Hayden leaders want the town to write its own rules, and they want residents to help.
Town officials have set a community work session Thursday to discuss switching to home rule. Hayden is a statutory town, which means it is governed by state statutes. Becoming a home-rule municipality would allow the town more flexibility in taxing and holding elections, for example.
If the town goes to home rule, it must create a charter for voter approval. That document could be amended only through an election, Town Manager Russ Martin said. Voters will decide in March whether to elect a nine-person charter commission to create the document. A vote on the charter probably would come in summer.
Steamboat Springs and Craig are home-rule municipalities.
"To me, this has been long overdue for the town of Hayden," Town Trustee Richard "Festus" Hagins said.
Switching to home rule could allow the town to tax lodging, rental cars and taxi services, for example, Hagins said. That would mean increased revenue from visitors to Yampa Valley Regional Airport.
"We can gain more revenues from the tourists that come into town, and we can earmark some stuff if we do changes in our taxes," he said.
Adding taxes would create variety in Hayden's revenue streams, Martin said. He urged residents to come hear details at Thursday's meeting. The nine-person Charter Commission is open to the community, and he said he would like to hear as many voices as possible. The panel would dissolve after creating the charter.
Martin said some residents are afraid the town would err and wind up with unintended consequences.
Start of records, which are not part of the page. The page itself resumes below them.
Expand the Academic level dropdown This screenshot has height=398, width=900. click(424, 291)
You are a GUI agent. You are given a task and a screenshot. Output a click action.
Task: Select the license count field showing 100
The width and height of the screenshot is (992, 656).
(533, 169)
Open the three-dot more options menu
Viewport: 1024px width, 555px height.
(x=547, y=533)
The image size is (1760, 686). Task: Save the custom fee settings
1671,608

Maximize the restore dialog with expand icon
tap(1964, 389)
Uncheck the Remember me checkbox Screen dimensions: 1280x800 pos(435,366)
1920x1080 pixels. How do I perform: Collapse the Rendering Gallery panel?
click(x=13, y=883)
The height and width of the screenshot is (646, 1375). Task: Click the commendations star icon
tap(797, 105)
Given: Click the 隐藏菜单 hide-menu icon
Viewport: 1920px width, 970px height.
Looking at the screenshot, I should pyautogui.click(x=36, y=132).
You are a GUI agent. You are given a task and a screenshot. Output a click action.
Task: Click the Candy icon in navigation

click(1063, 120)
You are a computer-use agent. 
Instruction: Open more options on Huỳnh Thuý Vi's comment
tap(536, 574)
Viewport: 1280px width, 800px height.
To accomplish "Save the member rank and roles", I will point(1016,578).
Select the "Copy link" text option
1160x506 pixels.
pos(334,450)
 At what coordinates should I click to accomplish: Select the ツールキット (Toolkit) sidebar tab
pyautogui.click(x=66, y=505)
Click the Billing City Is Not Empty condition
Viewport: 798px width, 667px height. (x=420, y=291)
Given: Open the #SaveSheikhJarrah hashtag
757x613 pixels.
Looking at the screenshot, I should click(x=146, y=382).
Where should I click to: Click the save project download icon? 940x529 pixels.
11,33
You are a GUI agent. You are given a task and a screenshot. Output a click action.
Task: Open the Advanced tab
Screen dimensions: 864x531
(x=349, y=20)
There's nothing to fear, he said.
"We still have the Taxpayer Bill of Rights that applies here," he said. "Any increased taxes will be required to go to the people for a vote. The difference here is that many taxes available to us as a home rule don't have a direct impact on our citizens, therefore obviously have a better chance of passing."
The charter doesn't have to be complex, Martin said. He gave a seven-page sample to the Town Board. The charter could address how and whether the mayor is elected, term limits and the town manager's duties, Martin said. Anything not addressed would remain governed by state statutes, he said.
"The charter basically allows us to make statutory changes that apply to our community only," he said. "If we wanted to change that now, we'd have to go to (state Sen.) Al White and say, 'We want you to change the way communities of our size are governed.'"
Steamboat underwent the transition to home rule in 1973. Steamboat's incoming city manager, however, saw the process more recently. Jon Roberts helped guide Victorville, Calif., from general law to charter status. In California, charter is similar to home rule, Roberts said.
"As California began to pass more and more rules, we felt it was to our benefit to switch over to a charter city," he said. "So we drafted up our own charter, which is pretty simple, pretty comparable to a home-rule charter, and took it to voters, and it was approved by nearly 70 percent."
Hagins said he was passionate about moving Hayden to home rule.
"For me personally, I don't see any negatives, and I'd like to know what they are, if any," he said.
Martin said he understood that the change could appear intimidating.
"There are a lot of options there, and that's why I say it's a little bit scary. : Once you say you're going to do it that way, the only way to change it is to go back to the voters," he said.